Plague masks also had glass eyepieces, which allowed the wearer to see while protecting themselves from infection. To further protect the doctors, in addition to these masks, they would wear long, flowing robes and gloves, to cover as much the skin as they could.
We still aren’t entirely sure how effective these masks were at protecting against the spread of disease, but they did become an important symbol of Venice’s response to the Black Death. Though they may have been a symbol of something more serious, today they are a popular costume during Carnevale festivities.
Public health institutions
Venice’s experience with the plague led to the establishment of several public health buildings, including hospitals and quarantine stations. One of the most famous is the Ospedale Civile, which was built in the 18th-century outbreak and still is in operation today. (Here you can also visit the city’s Museum of Anatomy and of Pharmacy.)
Art and literature
Overall, Venice’s plague history is an important part of the city’s cultural heritage, and it continues to be remembered in many ways.

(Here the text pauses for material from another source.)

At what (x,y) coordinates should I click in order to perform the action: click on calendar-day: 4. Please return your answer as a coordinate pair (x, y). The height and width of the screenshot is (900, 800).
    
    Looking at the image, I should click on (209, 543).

Quarantine: Venice’s imprint on world epidemics
Another way the Black Death left its imprint on Venice and the world was the word we now have heard often in the last few years – “quarantine”. Quarantine originated in 14th-century Venice, during a period of repeated outbreaks of the bubonic plague. The word comes from the Italian word “quaranta giorni,” which means “40 days.”
At that time, the Venetian Republic implemented a policy of requiring all ships arriving in the city to anchor offshore for 40 days before allowing passengers and crew to come into the city. This period of isolation was intended to prevent the spread of plague from foreign ports and was known as “quarantena” in Italian.
This practice proved effective in controlling the spread of disease and was soon adopted around Europe. Over time, the period of isolation has changed for every situation, but the term “quarantine” remained.